▶ About this task
Two lines in the listing below mark the span: one contains "You are a GUI" and one contains "Task: Open the 7,310 ratings link". Reproduce both of them and everything between, exactly.

▶ Dataset records
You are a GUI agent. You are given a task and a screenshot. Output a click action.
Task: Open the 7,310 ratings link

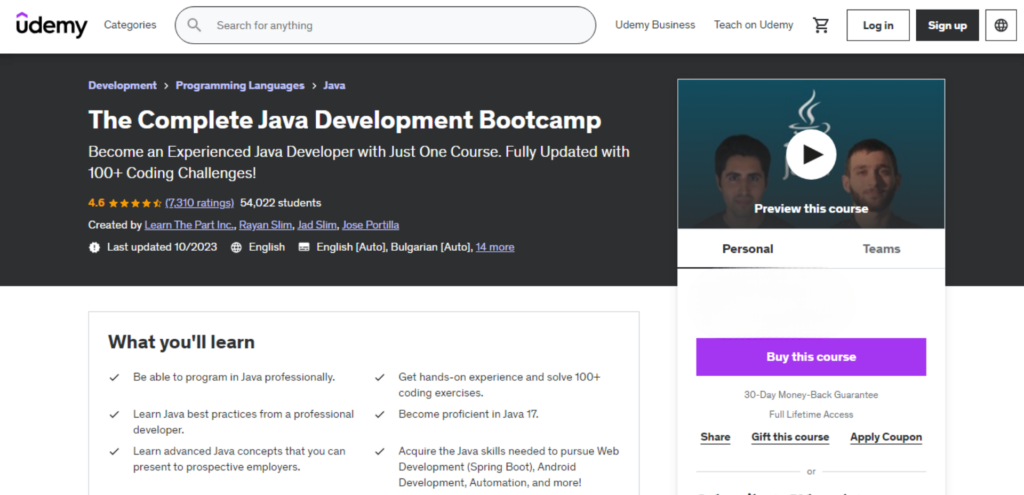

==

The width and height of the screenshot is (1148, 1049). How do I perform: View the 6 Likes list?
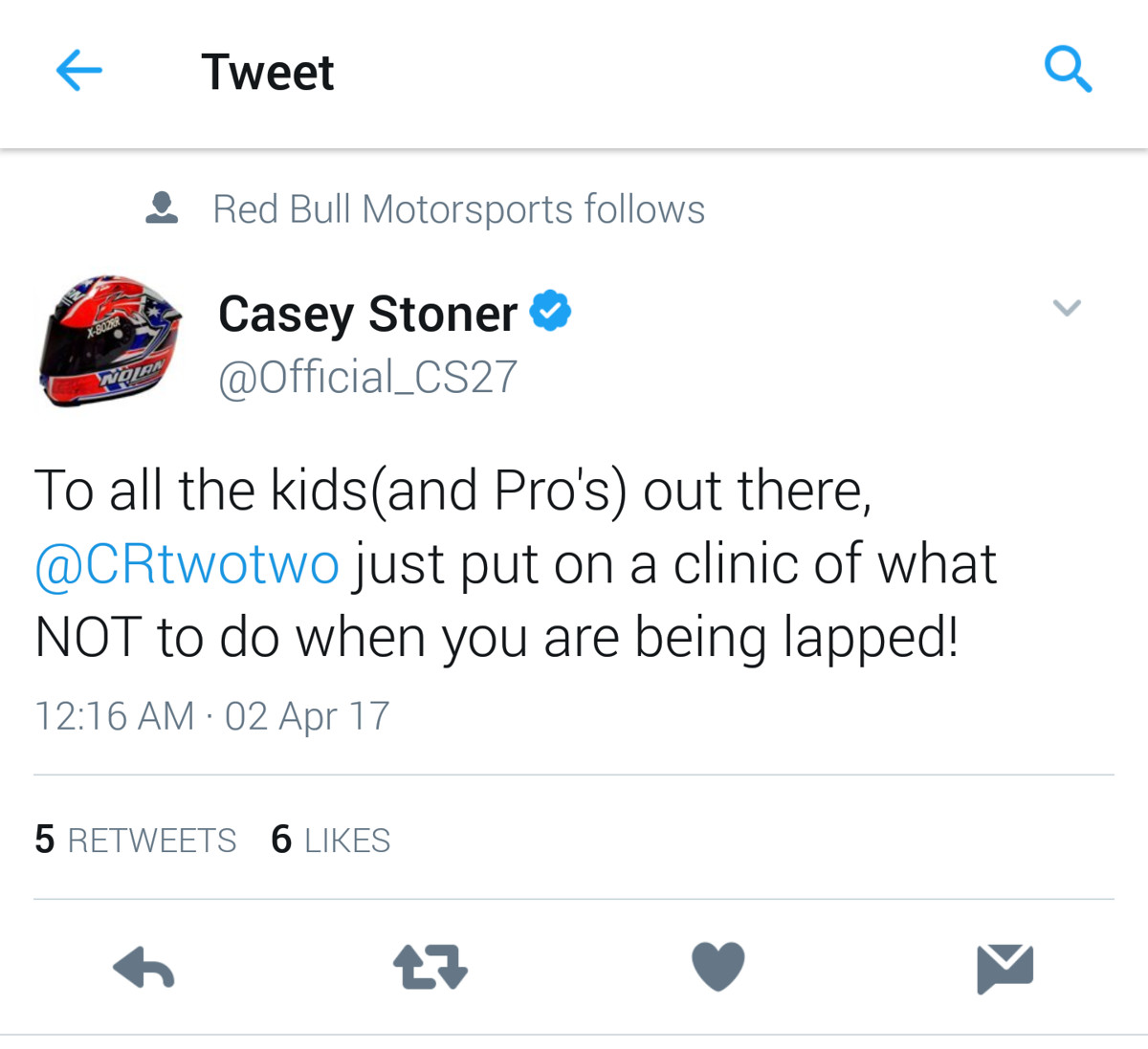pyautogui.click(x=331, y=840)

---

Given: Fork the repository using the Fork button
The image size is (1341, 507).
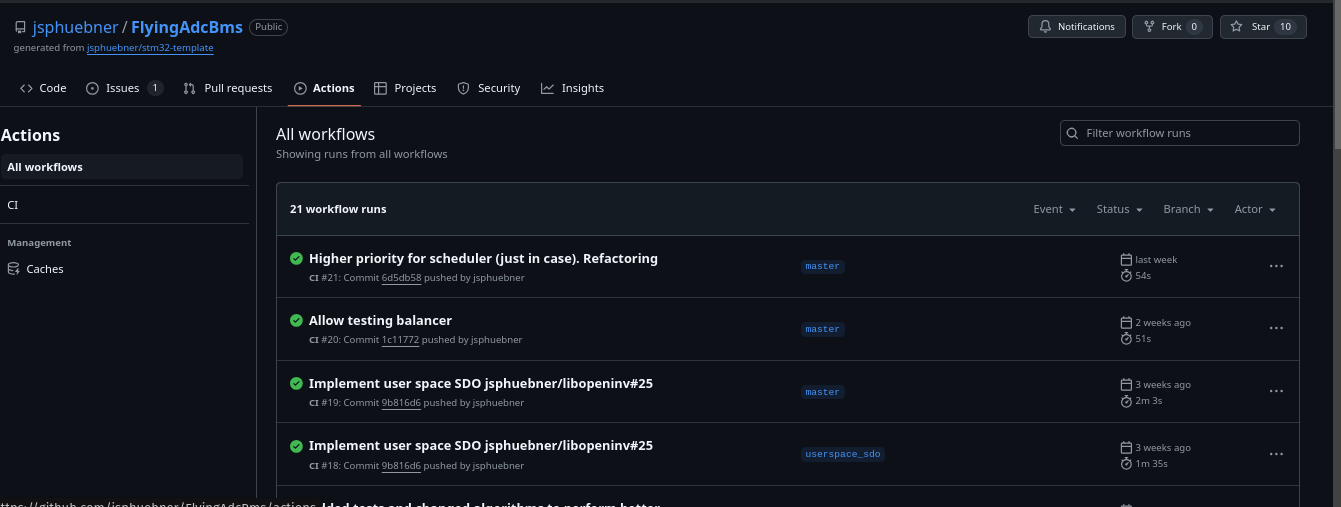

▶ Response to this task
You are a GUI agent. You are given a task and a screenshot. Output a click action.
Task: Open the 7,310 ratings link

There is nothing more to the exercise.